27 maja o 7:00 uczniowie klasy IV b z uśmiechem na twarzy, z wypchanymi plecakami zebrali się pod szkołą, aby ruszyć na wycieczkę do Krakowa. Opiekunowie grupy sprawdzili gotowość i przygotowanie ekipy do podróży i o godzinie 7:15 wyruszyli w podróż.
Plan wycieczki zawierał zwiedzanie miasta oraz wizyta w ZOO.
A tak wycieczkę opisują uczniowie:
Podróż do Krakowa minęła szybko i przyjemnie. Pan kierowca przywiózł nas pod krakowskie ZOO około godz.11. Trzy godzinny spaceru, obserwacji, fascynacji zwierzętami minęły niewiadomo kiedy. Największą atrakcją okazały się żyrafy „z przyczepionymi” ogonami, flamingi „o chudych nóżkach” i iskające się małpy.
Przemierzając alejki ogrodu, oglądaliśmy z bliska zwierzęta. „Strzałem w dziesiątkę” była możliwość karmienia królików, osłów i innych zwierząt plastrami marchewki. Bezpośredni kontakt ze zwierzęciem sprawił, iż wiadomości zdobyte podczas wycieczki na trwałe zapiszą się w naszej pamięci.
Następnie udaliśmy się pod Wawel gdzie czekał na nas pan przewodnik. Jednym z najciekawszych i najpiękniejszych obiektów na Wawelu jest Katedra. Przewodnik pokazał nam ją najpierw z zewnątrz, omawiając etapy rozbudowy i wskazując wspaniałą, złotą kopułę Kaplicy Zygmuntowskiej, po czym zabrał nas do środka. Niezliczone nagrobki królewskie otaczały nas z każdej strony. W końcu schodzimy do krypt, gdzie mamy możliwość zobaczyć trumnę Józefa Piłsudskiego oraz grób pary prezydenckiej, która zginęła w Smoleńsku.
Dziedziniec pałacowy również zrobił na nas duże wrażenie.

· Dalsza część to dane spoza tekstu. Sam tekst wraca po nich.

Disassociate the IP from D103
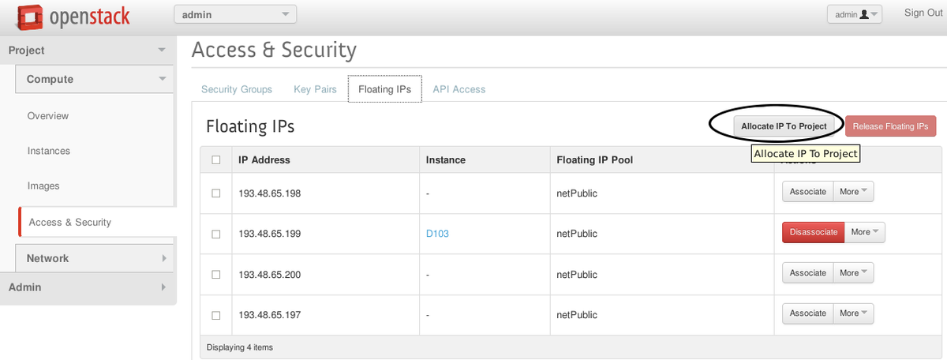Viewport: 947px width, 360px height. (814, 232)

Na koniec idziemy odwiedzić Smoka Wawelskiego. Jak głosi legenda, bestia ta terroryzowała kiedyś króla Kraka i jego poddanych, ale dzielny szewczyk Skuba uszył wielkiego barana wypchanego siarką i podłożył go przed pieczarę gadziny. Smok połknął przynętę, a gdy ogień rozpalił się w jego wnętrznościach, wypił tak dużo wody z Wisły, że w końcu pękł.
Smok Wawelski co parę minut zieje ogniem.
Potem udaliśmy się na krakowski Rynek, gdzie bije serce tego miasta.
Przewodnik przeniósł nas na chwilę w krainę baśni, podań i legend, by wyjaśnić, dlaczego wieże nie są równej wysokości oraz co oznacza melodia wygrywana na trąbce przez hejnalistę o każdej pełnej godzinie i dlaczego zawsze urywa się w połowie. Dowiadujemy się też co nieco o pomniku Adama Mickiewicza, który stoi nieopodal..
Następnie wchodzimy do wnętrza świątyni mariackiej. Ależ tu barwnie! Przepiękne polichromie przedstawiające anioły o tęczowych skrzydłach i rozgwieżdżone niebo zaprojektowane zostały przez Jana Matejkę, a wykonywali je pod czujnym okiem mistrza jego uczniowie, m.in. Józef Mehoffer i Stanisław Wyspiański. Ogromne wrażenie zrobił na nas też ołtarz główny autorstwa Wita Stwosza, który jest największym gotyckim drewnianym obiektem tego typu na świecie. Gigantycznych rozmiarów, niezwykle precyzyjnie wykonane rzeźby obrazują historię zaśnięcia, wniebowzięcia i koronacji Najświętszej Maryi Panny.
Po odsłuchaniu hejnału rozstaliśmy się z przewodnikiem i udaliśmy się w drogę powrotną.
W busie, pomimo zmęczenia, dopisywały humory i wzajemnie dzieliliśmy się wrażeniami z wycieczki. Pani Agnieszka przeprowadziła quiz dotyczący ciekawostek, które mieliśmy okazje usłyszeć bądź odczytać podczas zwiedzania Krakowa. Konkurs piosenki na utwór z tekstem zawierającym nazwę zwierząt nie miał końca. Rywalizację wygrały dziewczyny. Hitem był utwór „Jedziemy do ZOO” w wersji angielskiej jak i polskiej.
O 21 zakończyliśmy szczęśliwie naszą wycieczkę.
Serdecznie dziękujemy Pani Lidzi i Panu Wojtkowi oraz naszym nauczycielom, którzy czuwali nad nami podczas całej wycieczki. Do następnego wyjazdu już odliczamy dni.